I wish you all the best for this new year which promises to be pivotal for you, hoping that the break from your salaried activity and the launch of your independent activity go as well as possible.
Thank you for your many articles, your transparency and all these enriching exchanges!
Thanks bro. And congratulations also for this result. Achieving market performance in a market in such panic is already an achievement because it means remaining inflexible.
All the best to you too and thank you for your loyalty.
Great performance Jérôme, WELL DONE!
After the doldrums of spring and the tortuous path to accessing your independent side business in this year 2020, I wish you every success for 2021 in your quest for independence!
Happy New Year!
Thank you AGU and happy New Year to you too. By the way, the aperitif is calling me. A++ and cheers.
Well done and thank you for sharing your analyses and other considerations.
You have already stated and shown it: at a certain point, it becomes possible to draw on the capital in addition to using the income. Cold reflection indicates that it is possible, but it still takes courage to start drawing on a capital patiently built up over many years at the cost of effort and discipline. I imagine that taking this step must also require "psychological work" on oneself!
Good luck and best wishes for success!
Thank you Laurent.
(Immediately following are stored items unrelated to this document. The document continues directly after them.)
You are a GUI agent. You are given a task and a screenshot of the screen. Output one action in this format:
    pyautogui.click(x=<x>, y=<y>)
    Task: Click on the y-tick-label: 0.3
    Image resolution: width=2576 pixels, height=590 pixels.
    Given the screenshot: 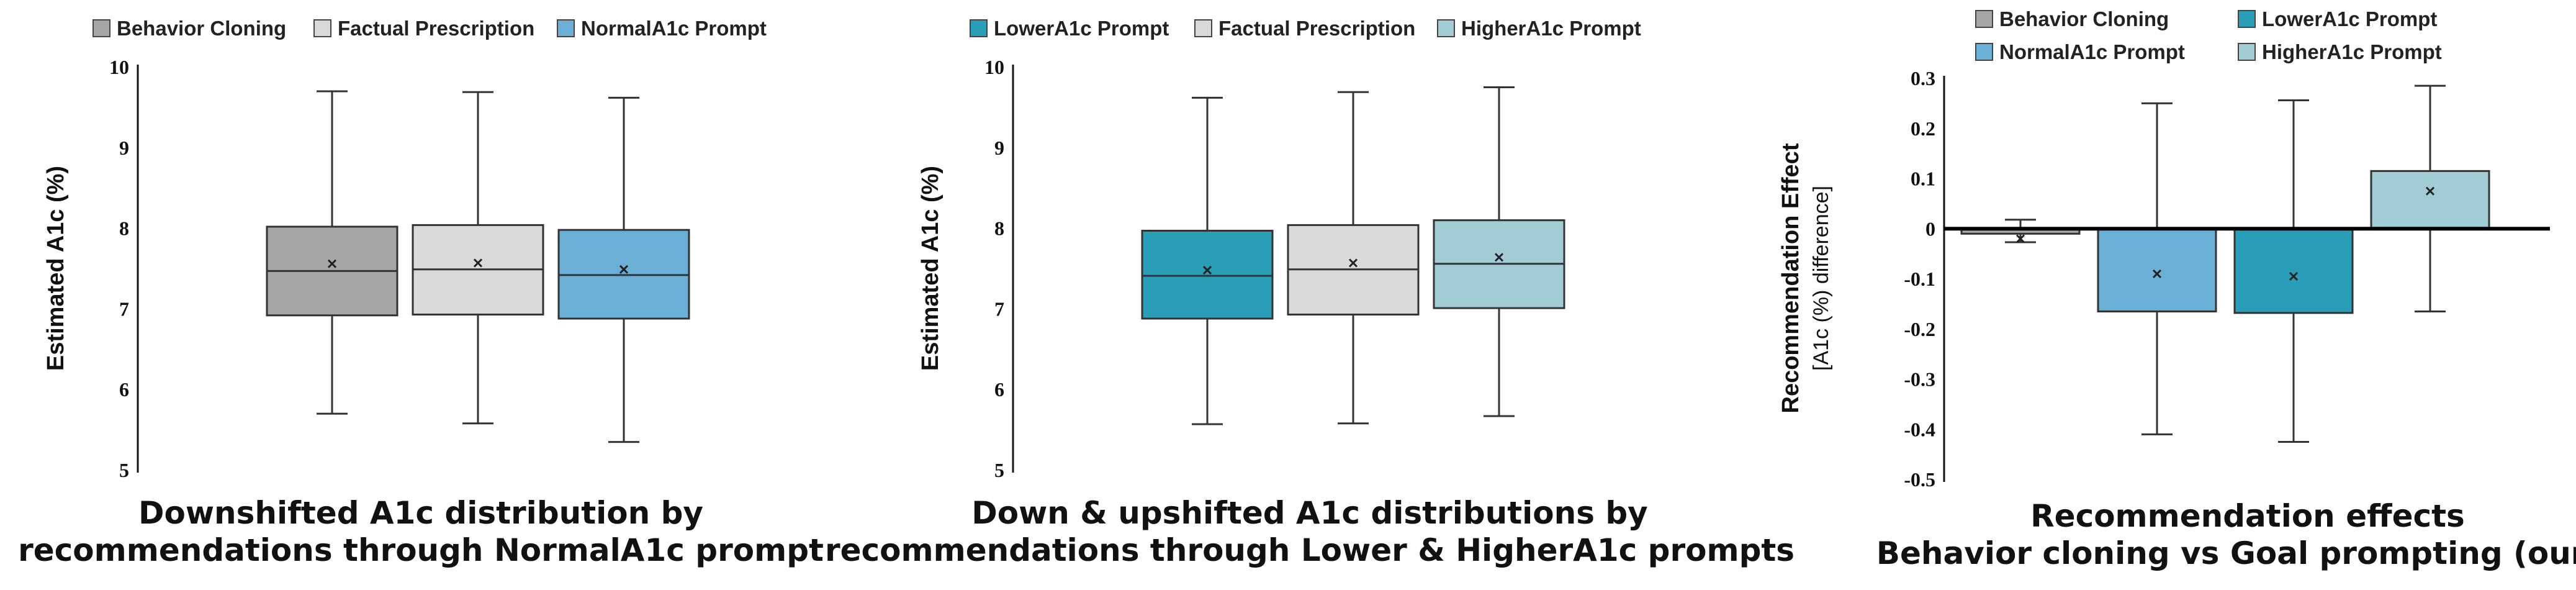 What is the action you would take?
    pyautogui.click(x=1923, y=78)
Yes you are right, this last psychological step is ultimately the hardest of all.
Best wishes to you too.
Congratulations and above all a very happy new year 2021!
Thank you Caroline!
Thank you!!1
Why do you think the stock market likes Trump's dictatorship?
The Dow Jones has risen 3% since yesterday! Worst anti-democratic day in American history!
It's funny, I was thinking the same thing. Is it really Trump's dictatorship that she likes or the fact that he's gone and the Democrats are going to Congress? From what I've read, it's more the latter. Investors are anticipating that with the Democrats, the COVID crisis will be better managed, both health-wise and economically.
It's funny, in the end, it seems that at the moment, whatever the news, Wall Street is fine with it. Everything is subject to euphoria, even human stupidity.